The republic of North Ossetia is a hidden gem in the Caucasus. Amongst the high peaks are well-preserved ruins, some in an architectural style that almost looks alien. The capital Vladikavkaz is a pleasant base for exploring this region.
Literally meaning “ruler of the Caucasus”, Vladikavkaz was built by the Russians as a fortress in 1784. Nowadays it is a city of over 300,000, and the last Russian city I crossed before going into Georgia. In the centre I found colourful and decorated pre-Soviet buildings amongst a pedestrian boulevard, with mountains in the background. In North-Ossetia Christians and Muslims live next to each other, the orthodox Christians being the majority. My favourite spot in the city was the pedestrian bridge over the fast-flowing Terek river, from where I had a view of the beautiful Mukhtarov Mosque. I had low expectations of Vladikavkaz because a French blogger wrote that there is nothing to see. But I found plenty to see here, and I would discover spectacular sights around it.
I like to travel independently as much as possible, but safety risks made me hire a guide to visit the mountains of North-Ossetia. I read on a forum that in these mountains earlier in 2018 two Israeli tourists were stopped by police, held for a day and forced to pay a fine. The reason was that it is apparently forbidden for foreign tourists to wander around here by themselves. I wouldn’t take the same risk. On my first day in Vladikavkaz I found a tourist agency willing to arrange a driver and a guide for me. My destination was the remote necropolis called “Dargavs”.
The Ossetian Mountains & Dargavs
The next morning my driver Tolik, accompanied by my guide Marina, drove me into the mountains. It’s a spectacular ride, as peaks here are over 5 kilometres high. Marina pointed at hotels being built along the road. It seemed tourism was growing here. Eventually she told Tolik to stop the car, and we walked to an old castle carved into a cliff. Later we drove to the Alian Uspenski Monastery, situated so high in the mountains that few trees grow near it. A dirt road led us even higher to “Dargavs”. There was one woman in an office selling tickets. I didn’t spot any other people. She told us we were the first visitors that day, and that the day before only three people visited. This is a shame for her, since what I saw was spectacular.

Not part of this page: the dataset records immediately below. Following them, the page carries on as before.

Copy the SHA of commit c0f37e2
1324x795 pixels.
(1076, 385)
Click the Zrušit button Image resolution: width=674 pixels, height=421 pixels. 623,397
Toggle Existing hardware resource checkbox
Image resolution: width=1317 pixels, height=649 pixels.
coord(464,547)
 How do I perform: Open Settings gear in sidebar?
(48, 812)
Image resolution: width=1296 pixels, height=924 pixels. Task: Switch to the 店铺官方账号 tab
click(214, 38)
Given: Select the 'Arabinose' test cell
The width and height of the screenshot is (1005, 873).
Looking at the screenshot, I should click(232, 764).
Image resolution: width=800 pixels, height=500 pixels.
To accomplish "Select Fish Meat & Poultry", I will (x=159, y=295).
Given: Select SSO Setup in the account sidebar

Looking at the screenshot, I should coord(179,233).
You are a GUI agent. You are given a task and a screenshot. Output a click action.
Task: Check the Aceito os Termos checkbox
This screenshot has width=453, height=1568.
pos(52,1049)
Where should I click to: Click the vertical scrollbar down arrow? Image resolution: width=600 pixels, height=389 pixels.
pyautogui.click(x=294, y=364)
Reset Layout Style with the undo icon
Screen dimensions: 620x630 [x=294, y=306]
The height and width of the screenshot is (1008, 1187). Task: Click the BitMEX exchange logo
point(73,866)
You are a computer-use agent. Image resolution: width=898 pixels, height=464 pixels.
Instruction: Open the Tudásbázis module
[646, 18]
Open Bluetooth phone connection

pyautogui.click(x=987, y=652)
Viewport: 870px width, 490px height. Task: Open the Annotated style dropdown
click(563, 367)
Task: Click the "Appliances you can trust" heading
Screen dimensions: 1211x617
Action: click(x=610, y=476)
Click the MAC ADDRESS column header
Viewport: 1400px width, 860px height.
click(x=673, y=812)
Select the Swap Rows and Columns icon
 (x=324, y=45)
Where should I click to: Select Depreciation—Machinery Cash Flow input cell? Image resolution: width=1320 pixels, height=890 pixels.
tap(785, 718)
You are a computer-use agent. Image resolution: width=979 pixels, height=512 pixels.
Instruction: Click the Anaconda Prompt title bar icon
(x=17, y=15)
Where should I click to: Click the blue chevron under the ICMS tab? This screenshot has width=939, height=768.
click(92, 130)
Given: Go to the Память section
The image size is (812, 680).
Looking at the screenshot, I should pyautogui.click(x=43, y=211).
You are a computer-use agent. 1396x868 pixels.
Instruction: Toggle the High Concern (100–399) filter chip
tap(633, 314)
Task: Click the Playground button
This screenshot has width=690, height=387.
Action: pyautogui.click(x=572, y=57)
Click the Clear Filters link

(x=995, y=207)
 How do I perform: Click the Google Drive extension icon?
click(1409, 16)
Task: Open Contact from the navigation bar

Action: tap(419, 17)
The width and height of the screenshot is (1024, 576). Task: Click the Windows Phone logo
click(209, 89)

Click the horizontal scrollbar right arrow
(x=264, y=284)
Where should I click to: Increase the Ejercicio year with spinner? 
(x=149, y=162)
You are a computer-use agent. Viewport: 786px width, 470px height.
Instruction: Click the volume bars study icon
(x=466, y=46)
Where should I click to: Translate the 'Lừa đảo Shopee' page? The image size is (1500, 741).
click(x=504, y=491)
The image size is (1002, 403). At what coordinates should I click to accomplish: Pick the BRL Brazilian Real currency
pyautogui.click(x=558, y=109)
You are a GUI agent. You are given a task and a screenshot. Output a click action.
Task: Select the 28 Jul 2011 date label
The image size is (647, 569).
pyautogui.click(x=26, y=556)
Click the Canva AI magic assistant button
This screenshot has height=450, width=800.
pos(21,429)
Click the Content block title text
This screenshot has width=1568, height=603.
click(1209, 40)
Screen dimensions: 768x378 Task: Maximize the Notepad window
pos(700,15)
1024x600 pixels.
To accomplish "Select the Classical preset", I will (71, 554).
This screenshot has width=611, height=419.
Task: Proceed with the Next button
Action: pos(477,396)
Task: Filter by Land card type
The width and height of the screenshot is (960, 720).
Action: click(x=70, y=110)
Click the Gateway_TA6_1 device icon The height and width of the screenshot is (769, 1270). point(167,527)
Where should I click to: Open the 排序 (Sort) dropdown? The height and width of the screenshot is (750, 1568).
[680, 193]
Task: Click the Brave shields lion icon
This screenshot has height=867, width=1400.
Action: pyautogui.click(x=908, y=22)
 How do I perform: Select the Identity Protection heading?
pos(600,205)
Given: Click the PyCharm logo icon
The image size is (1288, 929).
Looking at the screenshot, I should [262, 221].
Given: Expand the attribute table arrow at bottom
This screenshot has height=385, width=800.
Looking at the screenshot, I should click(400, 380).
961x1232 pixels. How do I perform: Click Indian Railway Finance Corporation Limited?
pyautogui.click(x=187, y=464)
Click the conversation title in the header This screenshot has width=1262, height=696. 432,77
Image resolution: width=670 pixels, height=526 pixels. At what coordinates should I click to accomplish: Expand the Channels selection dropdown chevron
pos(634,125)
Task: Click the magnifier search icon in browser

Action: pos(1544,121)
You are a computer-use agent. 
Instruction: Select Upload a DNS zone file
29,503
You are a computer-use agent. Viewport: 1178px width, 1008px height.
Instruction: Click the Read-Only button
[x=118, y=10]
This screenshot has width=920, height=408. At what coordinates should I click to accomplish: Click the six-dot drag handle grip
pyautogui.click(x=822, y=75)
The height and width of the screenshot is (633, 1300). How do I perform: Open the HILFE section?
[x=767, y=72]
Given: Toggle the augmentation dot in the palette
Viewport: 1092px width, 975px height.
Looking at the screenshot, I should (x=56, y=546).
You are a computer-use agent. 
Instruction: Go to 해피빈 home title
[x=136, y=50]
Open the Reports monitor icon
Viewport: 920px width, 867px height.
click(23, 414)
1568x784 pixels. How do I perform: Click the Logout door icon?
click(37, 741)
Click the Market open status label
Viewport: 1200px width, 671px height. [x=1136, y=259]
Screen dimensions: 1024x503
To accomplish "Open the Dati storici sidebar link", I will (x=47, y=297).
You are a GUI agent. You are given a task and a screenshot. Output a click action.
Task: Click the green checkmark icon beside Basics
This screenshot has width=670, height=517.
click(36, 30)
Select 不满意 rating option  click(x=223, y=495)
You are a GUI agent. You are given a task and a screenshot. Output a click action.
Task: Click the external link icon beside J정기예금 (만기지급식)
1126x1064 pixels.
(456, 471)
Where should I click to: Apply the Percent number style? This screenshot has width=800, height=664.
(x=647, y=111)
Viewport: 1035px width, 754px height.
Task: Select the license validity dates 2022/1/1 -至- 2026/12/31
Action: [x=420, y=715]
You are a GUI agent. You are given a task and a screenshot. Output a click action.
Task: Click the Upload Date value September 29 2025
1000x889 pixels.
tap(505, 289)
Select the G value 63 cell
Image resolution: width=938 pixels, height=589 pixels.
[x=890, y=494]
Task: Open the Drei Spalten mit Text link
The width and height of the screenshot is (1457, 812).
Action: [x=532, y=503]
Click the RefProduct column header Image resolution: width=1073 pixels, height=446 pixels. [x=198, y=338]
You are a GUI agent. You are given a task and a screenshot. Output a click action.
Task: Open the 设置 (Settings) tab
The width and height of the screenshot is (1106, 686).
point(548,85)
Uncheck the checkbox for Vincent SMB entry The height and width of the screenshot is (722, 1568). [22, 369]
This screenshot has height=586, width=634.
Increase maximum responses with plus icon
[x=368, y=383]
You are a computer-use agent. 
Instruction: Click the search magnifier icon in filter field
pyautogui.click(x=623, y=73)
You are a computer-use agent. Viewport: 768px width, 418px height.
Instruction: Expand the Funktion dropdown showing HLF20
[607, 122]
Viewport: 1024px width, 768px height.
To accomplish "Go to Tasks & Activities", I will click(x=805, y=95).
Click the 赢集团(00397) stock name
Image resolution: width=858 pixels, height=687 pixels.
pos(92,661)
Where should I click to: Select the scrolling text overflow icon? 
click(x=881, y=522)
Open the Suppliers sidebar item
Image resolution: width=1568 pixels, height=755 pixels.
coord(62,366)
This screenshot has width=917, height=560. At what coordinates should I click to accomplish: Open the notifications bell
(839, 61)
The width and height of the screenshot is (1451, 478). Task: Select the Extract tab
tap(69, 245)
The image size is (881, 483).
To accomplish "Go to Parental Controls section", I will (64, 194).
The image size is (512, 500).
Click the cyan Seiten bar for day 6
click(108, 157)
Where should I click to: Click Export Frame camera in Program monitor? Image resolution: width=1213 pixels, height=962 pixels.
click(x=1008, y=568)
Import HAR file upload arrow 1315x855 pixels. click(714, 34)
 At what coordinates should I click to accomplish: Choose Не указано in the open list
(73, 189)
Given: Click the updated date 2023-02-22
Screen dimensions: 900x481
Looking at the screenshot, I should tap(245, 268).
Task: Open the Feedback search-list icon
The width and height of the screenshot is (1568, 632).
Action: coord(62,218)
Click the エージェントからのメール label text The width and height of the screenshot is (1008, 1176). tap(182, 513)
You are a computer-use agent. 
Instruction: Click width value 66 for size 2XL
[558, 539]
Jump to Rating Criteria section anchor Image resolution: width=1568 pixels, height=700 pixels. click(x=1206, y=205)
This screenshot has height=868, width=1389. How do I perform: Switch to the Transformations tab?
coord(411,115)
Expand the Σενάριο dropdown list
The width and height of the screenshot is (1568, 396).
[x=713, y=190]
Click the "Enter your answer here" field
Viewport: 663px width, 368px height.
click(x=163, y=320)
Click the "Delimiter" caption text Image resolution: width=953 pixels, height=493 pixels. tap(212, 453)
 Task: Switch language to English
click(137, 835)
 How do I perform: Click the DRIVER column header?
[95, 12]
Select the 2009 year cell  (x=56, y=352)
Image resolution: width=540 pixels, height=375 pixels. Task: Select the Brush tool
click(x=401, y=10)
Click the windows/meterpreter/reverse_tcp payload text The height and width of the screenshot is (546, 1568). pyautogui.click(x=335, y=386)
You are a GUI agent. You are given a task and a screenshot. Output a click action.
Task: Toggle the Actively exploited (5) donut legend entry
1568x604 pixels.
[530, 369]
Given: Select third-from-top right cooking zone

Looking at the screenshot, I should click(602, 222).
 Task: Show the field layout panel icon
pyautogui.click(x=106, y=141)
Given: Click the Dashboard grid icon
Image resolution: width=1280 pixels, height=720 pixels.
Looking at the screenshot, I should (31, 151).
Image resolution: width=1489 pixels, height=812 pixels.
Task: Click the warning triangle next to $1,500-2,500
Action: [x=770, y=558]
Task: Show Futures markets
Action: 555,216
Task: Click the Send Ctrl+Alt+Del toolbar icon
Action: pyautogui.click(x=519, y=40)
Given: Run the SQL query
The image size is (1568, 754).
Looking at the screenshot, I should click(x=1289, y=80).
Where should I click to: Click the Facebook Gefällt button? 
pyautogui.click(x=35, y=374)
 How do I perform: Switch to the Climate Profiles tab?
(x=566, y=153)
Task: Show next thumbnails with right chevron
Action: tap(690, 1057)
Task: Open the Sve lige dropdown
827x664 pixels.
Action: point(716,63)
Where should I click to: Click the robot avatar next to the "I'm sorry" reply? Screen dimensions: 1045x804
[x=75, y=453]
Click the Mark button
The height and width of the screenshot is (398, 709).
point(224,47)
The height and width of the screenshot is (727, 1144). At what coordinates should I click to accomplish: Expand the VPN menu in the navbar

Dargavs is a cluster of 99 ancient houses with an identical architecture of ridged curved rooftops, though in different sizes. They were built between the 12th and 17th century on a hill in a barren mountainous landscape. Although it looks like a village, it is a necropolis. The ancestors of the Ossetians, called Alanians, buried their dead here, and the bones are still in the houses. The story goes that during the plague, infected people awaited their death in these houses.
A few of the houses have boats in them, an odd thing so high up the mountains. The reason for the boats is that Alanians believed the dead had to cross a river to the afterlife. The history, the remoteness, and the almost alien look of the buildings make Dargavs a scary but unforgettable sight in Russia.
Practical advice on traveling here
Transport: I took a bus to Vladikavkaz from Pyatigorsk central bus station. Later I traveled from Vladikavkaz to the Georgian capital of Tbilisi by shared taxi. It took me just a minute to get a taxi near Vladikavkaz train station. My onward travels to Georgia didn’t go well, as you can read in “Stuck for three days on the road from Vladikavkaz to Tbilisi”.
Finding a tour to Dargavs: to see the mountains and get to Dargavs I used “Alliance touragency” at ulitsa Revolutsiy (улица Революции) 62, Vladikavkaz. I visited their office and agreed on a tour. They have both Russian and English guides, but they told me their English guide is not always available. Therefore it’s best to contact them in advance if you want an English guide. Their site is ta-alliance.ru.